Mister Hiljemark 5 – Ribadendo il concetto per cui allenare un gruppo obiettivamente sotto categoria non era un compito facile, lui è comunque riuscito a battere tutti i record negativi che resistevano da prima che nascesse. Sempre positivo, per lui il bicchiere è sempre mezzo pieno. Di vino però. Non lo ritengo il colpevole principale di questa annata imbarazzante ma se sarà ancora sulla nostra panchina il prossimo anno, che sia messo in condizioni di farlo, altrimenti cercare chi, come Inzaghi, cavò il sangue dalle rape.

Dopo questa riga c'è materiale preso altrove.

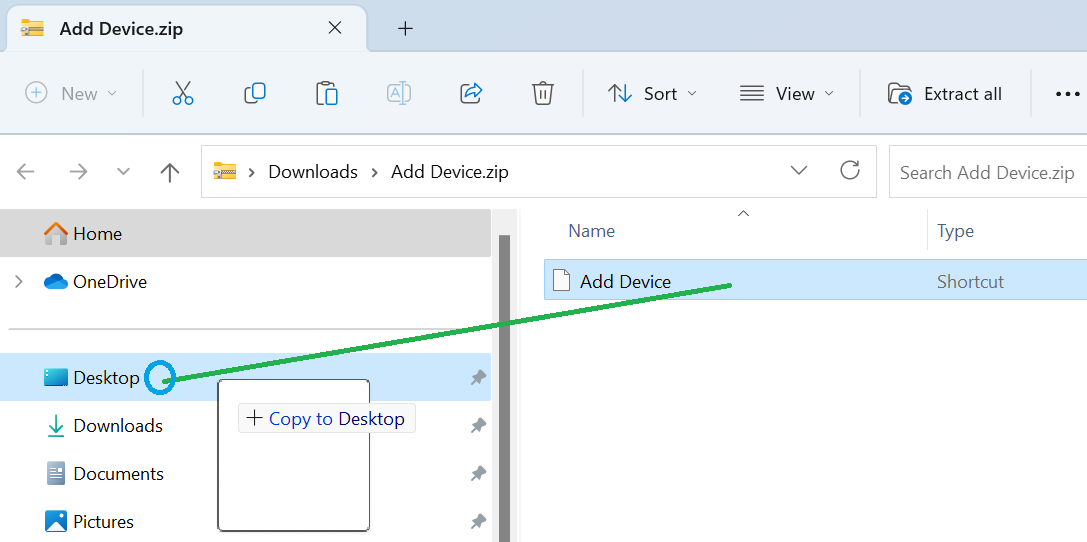Open a new tab with plus button
The width and height of the screenshot is (1087, 542).
405,28
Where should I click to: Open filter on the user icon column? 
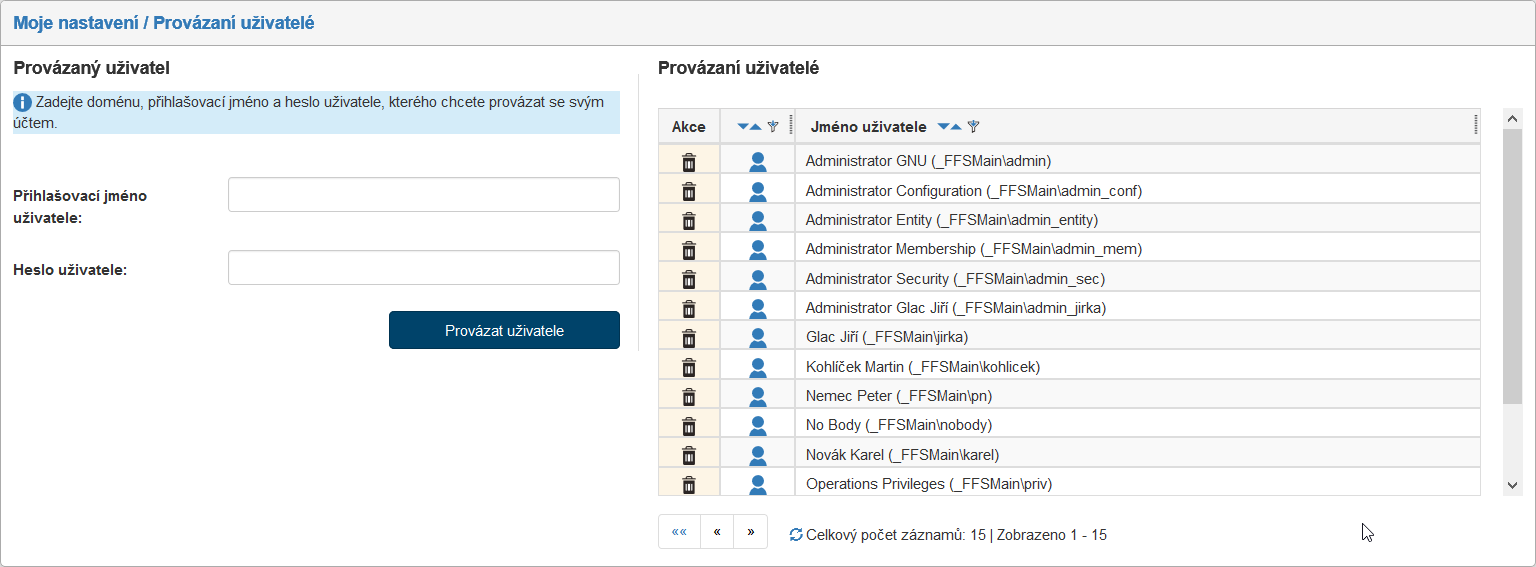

Può ancora migliorare, i record.
LECCE
Falcone 7,5
D.Veiga 6,5
Siebert 6,5
T.Gabriel 6
Gallo 6
Ramadani 6
Ngom 5,5
Pierotti 6
Coulibaly 5,5 (90’ Gandelman sv)
Banda 7,5 (71’ Jean 5)
Cheddira 7 (72’ Camarda 5,5)
Mister Di Francesco 6,5
IL MIGLIORE
Nel giorno del 10° anniversario della scomparsa di Gege, a fine serata di un Primo Maggio che non ricorderemo per le gesta dei nerazzurri in campo ma per un weekend di roghi sui monti, di gente evacuata dalle proprie case e nel triste epilogo sportivo di una stagione assolutamente imbarazzante che non avremmo meritato, trovare un qualcosa o qualcuno che possa essere associato all’aggettivo migliore è cosa ardua. A retrocessione avvenuta posso dire senza timore di smentita che Caracciolo, Moreo e Calabresi su tutti hanno incarnato lo spirito pisano. Il gruppo storico della scorsa stagione li ha seguiti con impegno e fatica. I nuovi arrivati? Fallimento quasi totale. Ripartiamo dal meglio che c’è, a partire da noi che saremo sempre presenti a sostenere chiunque indosserà la nostra maglia, qualsiasi sarà la categoria. Nostra sì, perché il Pisa siamo noi. Solo noi.